The opposition seemed weaker in person than I had anticipated. For all the lies about death panels and the reports of gun-toting conservatives, we were confronted by a motley crew of LaRouchites, opponents of immigration, disciples of Ayn Rand, conservative libertarians, anti-abortion protesters, anti-government activists and loudmouths.

Despite claims that this is an "astroturf" movement, the people I saw appeared to be fairly comfortable with political action. All of them seemed to have been doing this for some time. (In contrast, the tea party that I saw in Manhattan back in the spring contained a large percentage of uncomfortable-looking demonstrators.)

Yet for all the volume of the Obama opponents, their message didn't add up to much: lies about death panels, cheers at the mention of the name of Sarah Palin, chants of "no free lunch," and signs encouraging us to read the works of Ayn Rand.

For the opponents of Obama last night, the president's health plan is the focus of a wide range of emotions and ideas. That helps make them effective in opposition, but it is hard to imagine them getting together to propose anything constructive of their own.

Nevertheless, the Obama opponents effectively manipulate the media. Television news thrives on displays of strong emotion, and the shouting opponents of the health plan exploit that to win air time.

They also make great use of reporters' ignorance.
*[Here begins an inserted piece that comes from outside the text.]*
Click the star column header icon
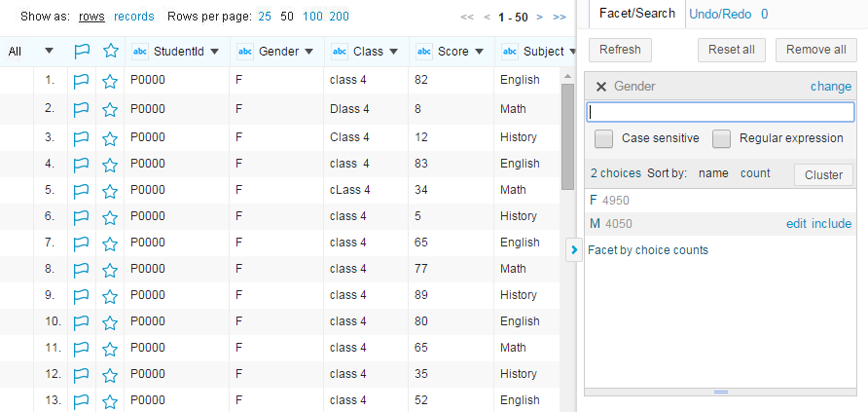Viewport: 868px width, 412px height. pos(110,52)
Last night, the local news showed Barney Frank dismissing one woman's claim that the Obama plan is a Nazi plan. The woman appears to be a LaRouche supporter. And the news last night also panned over the LaRouchites' despicable poster that depicts Obama with a Hitler-type mustache.

At the very least, reporters have an obligation to identify the people who make absurd claims. If the wildest arguments against the Obama plan come from folks as utterly dishonest as the LaRouchites, people need to know that. "Consider the source," as the saying goes.
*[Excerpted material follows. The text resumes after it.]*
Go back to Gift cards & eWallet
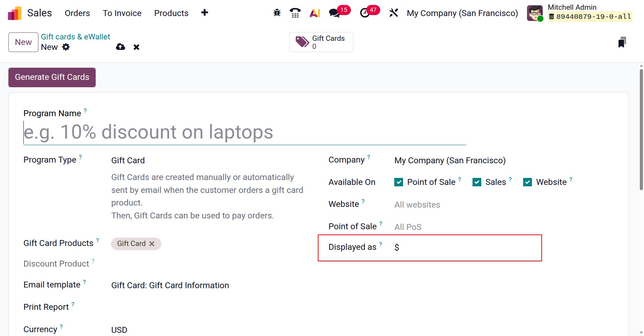644x336 pixels. pyautogui.click(x=75, y=37)
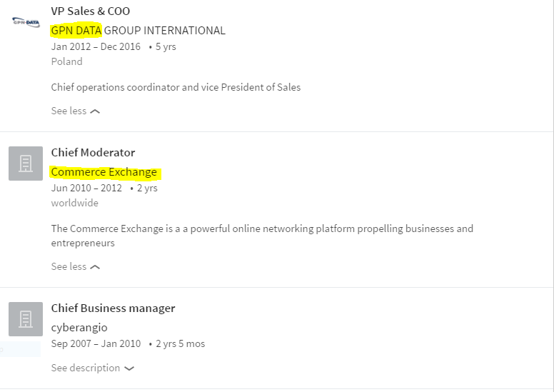Click the chevron up arrow under Chief Moderator
554x392 pixels.
click(x=95, y=267)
As for me, I carried a sign, moved through the crowd listening to people, and mostly kept mum. I lack my son's admirable ability to listen to despicable arguments without losing my temper.

I did get in one good exchange, though. A man who saw me carrying a sign in support of health care reform asked me if I was a fascist. No, I replied, I'm the son of a proud veteran of World War II. They guy gulped with incomprehension--he didn't know what to say.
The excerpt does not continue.